- Citizenship: Uganda
- Education: Oxford Brookes University (Bachelor of Science in Accounting) Nottingham Trent University (Bachelor of Laws) London South Bank University (Master of Science in International Finance and Investments) University of Exeter (Master of Business Administration)
- Occupations: Business executive, accountant & lawyer
- Title: Deputy managing director, National Social Security Fund

= Gerald Kasaato =

Uganda accountant, lawyer and corporate executive

Gerald Paul Kasato is a Ugandan accountant, lawyer, chartered financial analyst, and business executive. He is the deputy managing director and deputy chief executive officer of NSSF Uganda, since 21 June 2024. He worked in the same position in acting capacity from August 2023 until June 2024. Before that, he was the chief investment officer (CIO) at the same institution between 2014 and August 2023.

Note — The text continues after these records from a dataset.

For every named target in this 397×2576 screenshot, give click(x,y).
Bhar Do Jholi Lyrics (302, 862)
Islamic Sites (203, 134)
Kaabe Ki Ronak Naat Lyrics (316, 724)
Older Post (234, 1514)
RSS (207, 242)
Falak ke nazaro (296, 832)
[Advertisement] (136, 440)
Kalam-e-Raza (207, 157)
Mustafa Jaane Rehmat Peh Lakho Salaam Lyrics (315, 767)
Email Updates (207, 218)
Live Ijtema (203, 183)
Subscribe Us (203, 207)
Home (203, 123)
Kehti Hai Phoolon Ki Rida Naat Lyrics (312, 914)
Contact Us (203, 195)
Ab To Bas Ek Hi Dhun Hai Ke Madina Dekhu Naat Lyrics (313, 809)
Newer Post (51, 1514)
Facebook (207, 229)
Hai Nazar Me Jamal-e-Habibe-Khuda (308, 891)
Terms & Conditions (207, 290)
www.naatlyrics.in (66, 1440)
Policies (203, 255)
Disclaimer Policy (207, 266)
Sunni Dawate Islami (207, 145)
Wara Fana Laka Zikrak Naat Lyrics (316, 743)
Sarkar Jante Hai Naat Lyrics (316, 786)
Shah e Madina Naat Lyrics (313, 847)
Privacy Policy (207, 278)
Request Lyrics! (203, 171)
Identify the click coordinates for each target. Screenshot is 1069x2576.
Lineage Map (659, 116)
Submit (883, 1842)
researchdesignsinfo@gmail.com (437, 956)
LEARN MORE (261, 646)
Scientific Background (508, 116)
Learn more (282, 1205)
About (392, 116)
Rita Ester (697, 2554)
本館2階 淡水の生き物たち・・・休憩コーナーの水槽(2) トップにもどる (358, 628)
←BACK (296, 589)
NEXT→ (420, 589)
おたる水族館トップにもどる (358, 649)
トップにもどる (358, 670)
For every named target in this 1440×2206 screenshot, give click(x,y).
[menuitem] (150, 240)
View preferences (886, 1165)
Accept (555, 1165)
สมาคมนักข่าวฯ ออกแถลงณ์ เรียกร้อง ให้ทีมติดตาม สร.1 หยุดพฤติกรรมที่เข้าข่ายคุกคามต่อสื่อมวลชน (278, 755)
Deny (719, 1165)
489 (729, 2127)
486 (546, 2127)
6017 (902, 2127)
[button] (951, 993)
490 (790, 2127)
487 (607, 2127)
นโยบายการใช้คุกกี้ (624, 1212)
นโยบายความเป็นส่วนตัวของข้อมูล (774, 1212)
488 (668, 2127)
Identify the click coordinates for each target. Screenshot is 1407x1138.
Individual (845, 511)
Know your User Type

==Background and education==
He is a Ugandan national. His degree of Bachelor of Science in accounting was awarded by the Oxford Brookes University in the United Kingdom. He also holds a Bachelor of Laws degree from Nottingham Trent University. His degree of Master of Science in International Finance and Investments, was awarded by the London South Bank University. His Master of Business Administration was obtained from the University of Exeter. He also attended advanced leadership and management courses from the Harvard Business School and from the Wharton School, both in the United States, and from the London Business School in the United Kingdom.

Kasaato is a chartered financial analyst (CFA), a fellow of the Chartered Management Institute of the United Kingdom, a chartered certified accountant of the UK and a certified public accountant (CPA) of Uganda.

==Work history==
Kasaato worked in various entities in the United Kingdom before relocating to Uganda in the mid-2000s. He worked with National Housing and Construction Company, as finance and investment manager and with National Insurance Company Limited, as manager of investment and treasury.

He joined NSSF Uganda in 2011 as portfolio manager, equities. In 2014 he was promoted to Chief Investment Officer. In August 2023, he was appointed as acting deputy managing director to replace Patrick Ayota, who was elevated to managing director/CEO. After ten months in acting capacity, the Uganda NSSF board recommended that Kasaato be appointed as the substantive deputy CEO.